§ **Problem to solve**
For every record below, repeat the text exactly and pass over any image.

§ **Task material**

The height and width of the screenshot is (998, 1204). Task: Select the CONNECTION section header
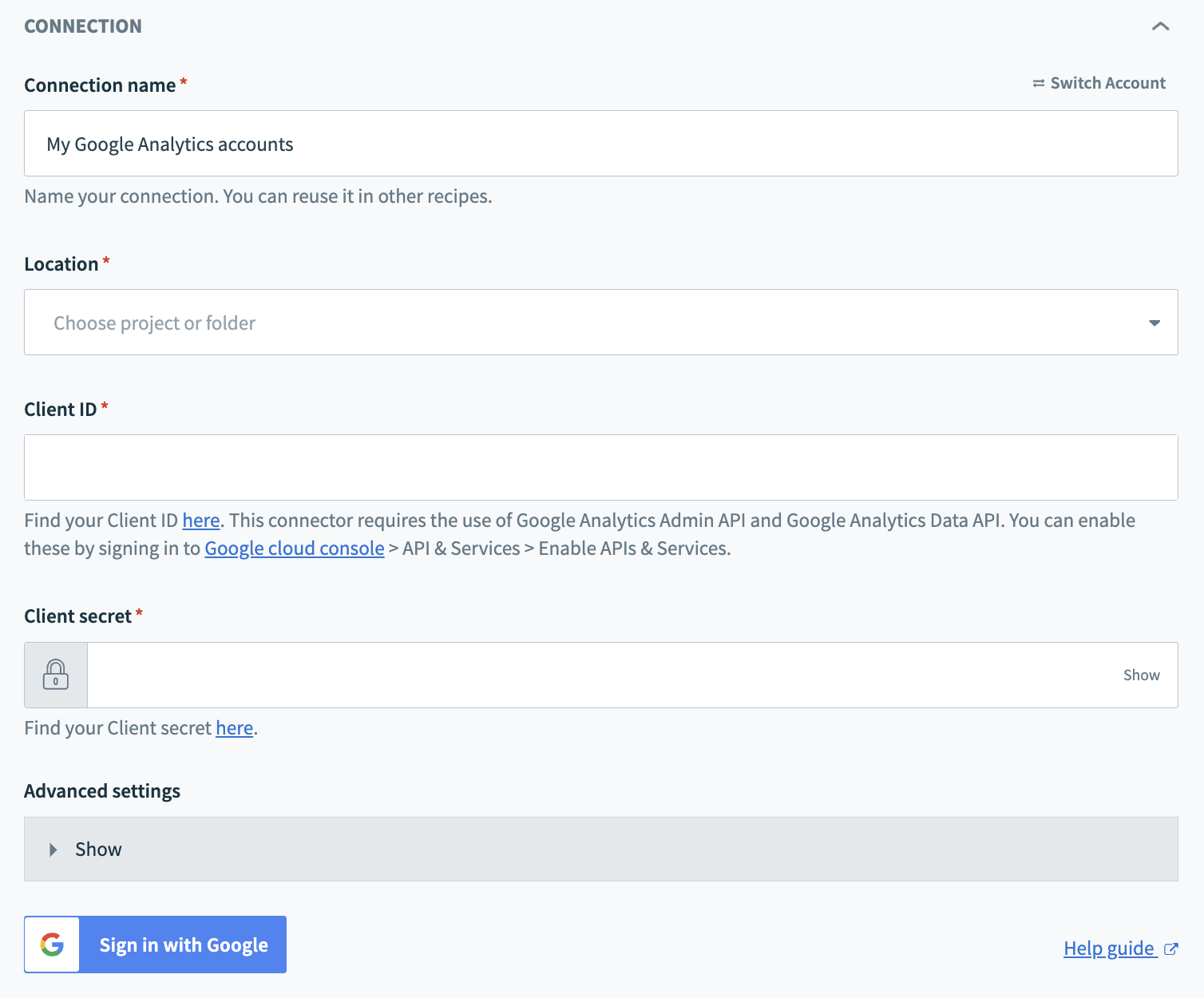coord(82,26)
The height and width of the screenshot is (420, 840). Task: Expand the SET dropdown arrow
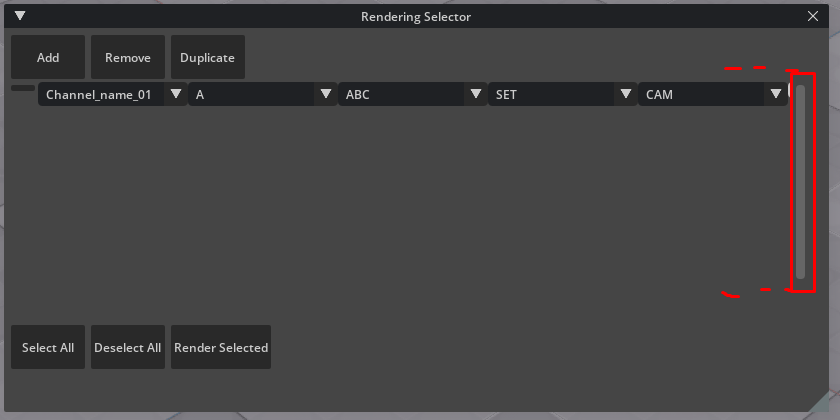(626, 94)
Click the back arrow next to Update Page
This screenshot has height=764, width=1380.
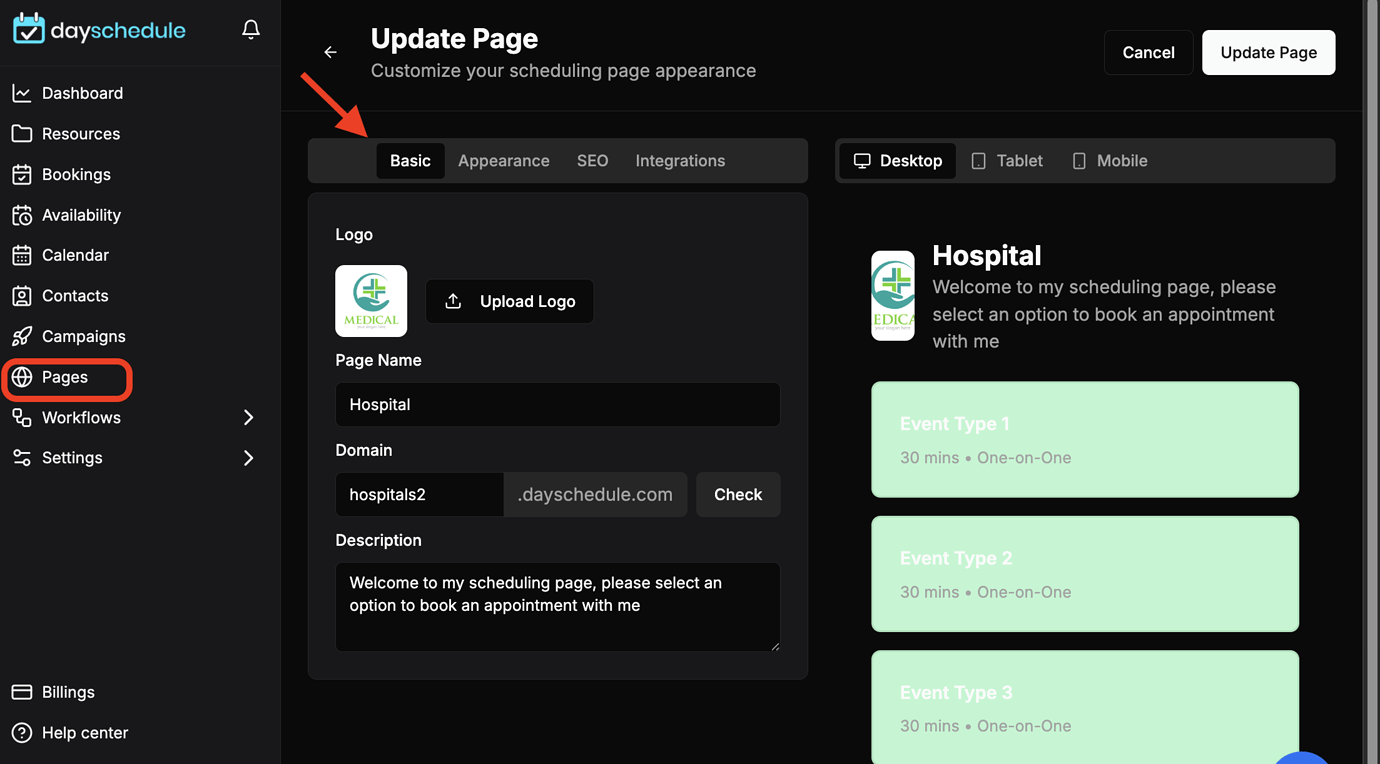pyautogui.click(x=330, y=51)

§ **Answer box**
The height and width of the screenshot is (998, 1204). Task: Select the CONNECTION section header
coord(82,26)
The height and width of the screenshot is (420, 840). Task: Expand the SET dropdown arrow
(626, 94)
Click the back arrow next to Update Page
This screenshot has height=764, width=1380.
pyautogui.click(x=330, y=51)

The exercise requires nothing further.